- Parliament Building
- Interactive map of the Georgian Parliament Building area

General information
- Location: Irakli Abashidze Street, Kutaisi, Georgia
- Coordinates: 42°15′52″N 42°39′35″E﻿ / ﻿42.264511°N 42.659655°E
- Construction started: 2011
- Inaugurated: 26 May 2012
- Cost: USD 83,000,000
- Client: Kutaisi City Hall
- Owner: Parliament of Georgia

Technical details
- Floor area: 40,000 square metres (430,000 ft^{2})

Design and construction
- Architect: Alberto Domingo Cabo
- Architecture firm: CMD Ingenieros
- Structural engineer: Carlos Lázaro Fernández
- Civil engineer: Juliane Petri, Francisco Palacios Climent
- Other designers: Mamoru Kawaguchi, Kenichi Kawaguchi

Website
- newparliamentgeorgia.com

= Georgian Parliament Building (Kutaisi) =

Public building in Kutaisi, Georgia

The Georgian Parliament Building in Kutaisi (საქართველოს პარლამენტის შენობა ქუთაისში) was constructed from 2011 to 2012 in Kutaisi, traditionally the second most important city of Georgia, 231 km west of Tbilisi, the nation's capital, to house the Parliament of Georgia. Built by the Spanish architecture firm CMD Ingenieros, the building was inaugurated on 26 May 2012 and, according to the respective constitutional clause, became the main seat of the newly elected Parliament in October 2012 until the legislature moved back to Tbilisi in January 2019.
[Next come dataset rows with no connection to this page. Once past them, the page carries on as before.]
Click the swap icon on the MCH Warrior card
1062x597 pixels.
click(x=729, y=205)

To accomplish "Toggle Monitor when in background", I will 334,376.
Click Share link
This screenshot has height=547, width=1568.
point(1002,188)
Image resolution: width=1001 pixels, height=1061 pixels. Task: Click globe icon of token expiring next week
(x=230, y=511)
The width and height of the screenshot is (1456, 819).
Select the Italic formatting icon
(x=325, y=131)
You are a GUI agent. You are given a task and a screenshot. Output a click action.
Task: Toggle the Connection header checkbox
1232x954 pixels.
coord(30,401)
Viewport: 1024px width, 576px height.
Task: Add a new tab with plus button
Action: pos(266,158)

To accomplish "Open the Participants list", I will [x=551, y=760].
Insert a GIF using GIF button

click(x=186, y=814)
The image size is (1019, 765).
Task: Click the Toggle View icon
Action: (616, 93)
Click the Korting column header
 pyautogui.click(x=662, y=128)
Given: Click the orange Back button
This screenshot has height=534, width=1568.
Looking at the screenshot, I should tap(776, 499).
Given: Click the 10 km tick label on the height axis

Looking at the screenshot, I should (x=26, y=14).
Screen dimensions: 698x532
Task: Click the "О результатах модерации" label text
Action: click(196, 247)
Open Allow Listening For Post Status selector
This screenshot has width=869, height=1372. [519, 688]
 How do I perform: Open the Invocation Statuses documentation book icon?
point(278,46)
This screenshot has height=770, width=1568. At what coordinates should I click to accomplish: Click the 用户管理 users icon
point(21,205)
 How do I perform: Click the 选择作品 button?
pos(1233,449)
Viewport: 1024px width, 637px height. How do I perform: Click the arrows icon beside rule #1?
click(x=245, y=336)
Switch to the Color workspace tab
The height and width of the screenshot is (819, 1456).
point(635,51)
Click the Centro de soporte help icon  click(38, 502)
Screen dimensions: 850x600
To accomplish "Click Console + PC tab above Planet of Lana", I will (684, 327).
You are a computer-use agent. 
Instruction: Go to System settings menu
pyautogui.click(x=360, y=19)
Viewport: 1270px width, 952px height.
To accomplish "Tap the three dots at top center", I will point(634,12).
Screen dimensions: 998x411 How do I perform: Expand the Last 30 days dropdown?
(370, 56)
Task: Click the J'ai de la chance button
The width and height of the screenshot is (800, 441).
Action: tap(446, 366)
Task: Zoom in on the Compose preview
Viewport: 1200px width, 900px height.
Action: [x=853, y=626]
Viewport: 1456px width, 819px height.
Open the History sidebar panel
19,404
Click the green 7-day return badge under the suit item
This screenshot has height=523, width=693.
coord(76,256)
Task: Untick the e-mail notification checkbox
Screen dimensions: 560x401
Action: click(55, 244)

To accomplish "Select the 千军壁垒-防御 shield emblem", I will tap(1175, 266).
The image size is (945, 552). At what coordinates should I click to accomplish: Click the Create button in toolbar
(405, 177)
The exterior of the building is dominated by a 100 m by 150 m oval-shaped great glass and steel dome ploughed by a roof-like concrete element that rests on the vault. It was constructed on the initiative of then-President of Georgia Mikheil Saakashvili on the site of the Glory Memorial to Soviet soldiers of World War II; the monument was demolished with explosives to free space for the construction in December 2009, accidentally killing two people, a mother and a daughter. The government, during the building's construction, promoted it as a symbol of Georgia's bright, democratic future. Its location in Kutaisi was touted as a boost for the regional economy there as well as a way to knit the country closer together. Critics state that the building is a waste of money, and that having Parliament in Kutaisi, while the rest of the government remains in Tbilisi, is inefficient. Saakashvili argued that the relocation would attract development to Kutaisi and provide security for the parliament in case of an invasion, as Tbilisi is closer to Russian-controlled areas.

After Saakashvili's term in office expired, the new government of the Georgian Dream coalition decided to move all parliamentary activities back to Tbilisi. The constitutional amendment passed in 2017 entered into force in December 2018, containing no reference to Kutaisi as the seat of the Parliament, meaning that the Parliament fully returned to the capital in January 2019. The building in Kutaisi is set to pass into possession of the Ministry of Internal Affairs of Georgia. In 2021, Radio Free Europe/Radio Liberty reported that the building was under the control of the Ministry of Economics and still abandoned, although the preserved horseman statue from the former Soviet war memorial had been erected on a new base near the building. Prime Minister Irakli Garibashvili announced in a government meeting in December 2022 that an information technology hub is planned to be established in the building.